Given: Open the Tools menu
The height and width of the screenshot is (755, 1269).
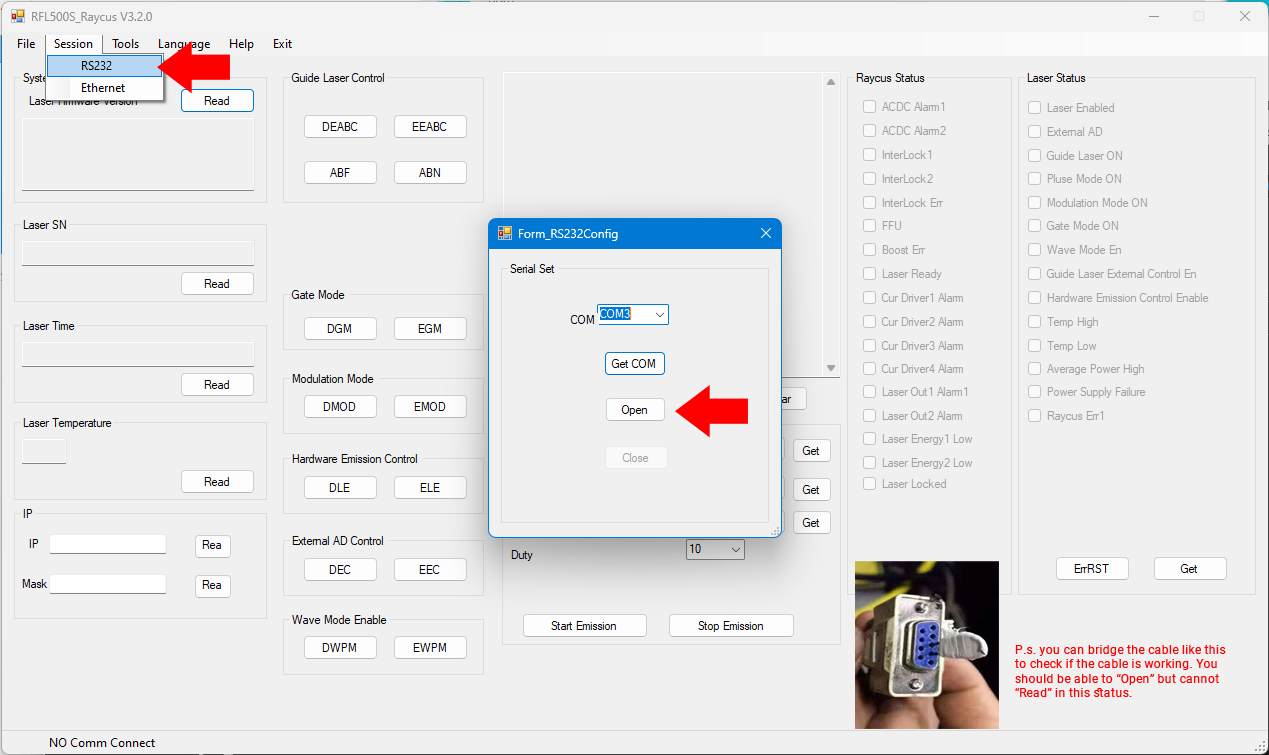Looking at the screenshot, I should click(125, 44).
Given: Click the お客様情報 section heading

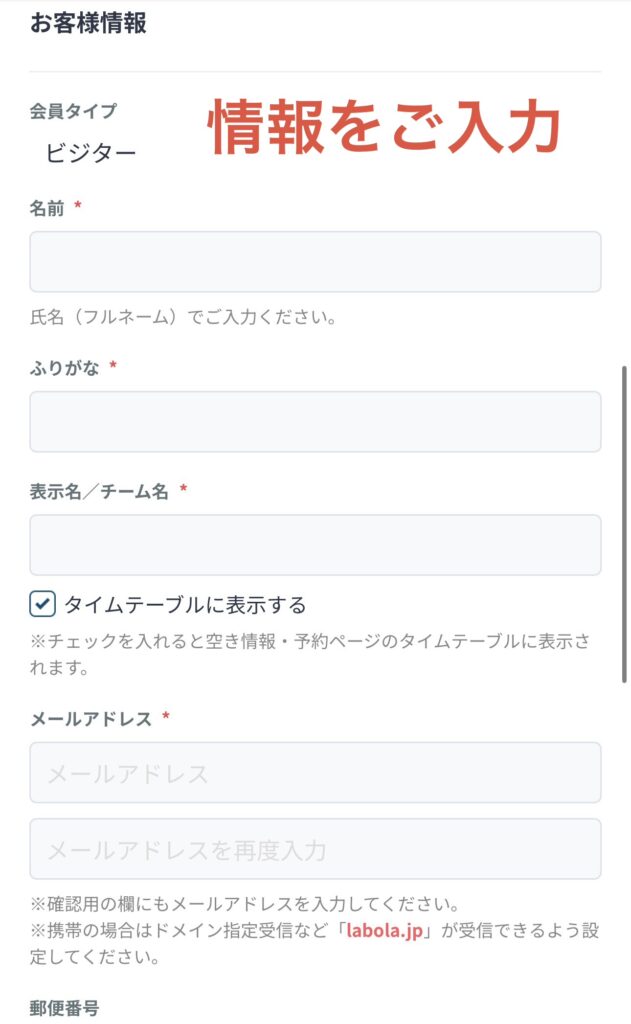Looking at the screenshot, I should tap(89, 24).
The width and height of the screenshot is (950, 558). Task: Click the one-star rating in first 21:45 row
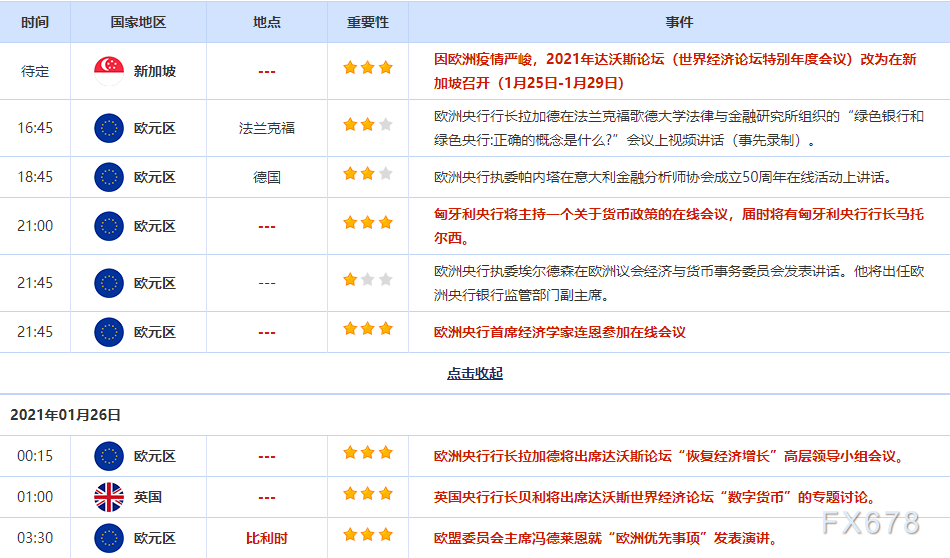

===

## WORK INSTRUCTION
Omit every picture, and otherwise quote the entries exactly.

## WRITTEN SOLUTION
Given: Open the Tools menu
The height and width of the screenshot is (755, 1269).
Looking at the screenshot, I should click(125, 44).
Given: Click the お客様情報 section heading

Looking at the screenshot, I should tap(89, 24).
The width and height of the screenshot is (950, 558). Task: Click the one-star rating in first 21:45 row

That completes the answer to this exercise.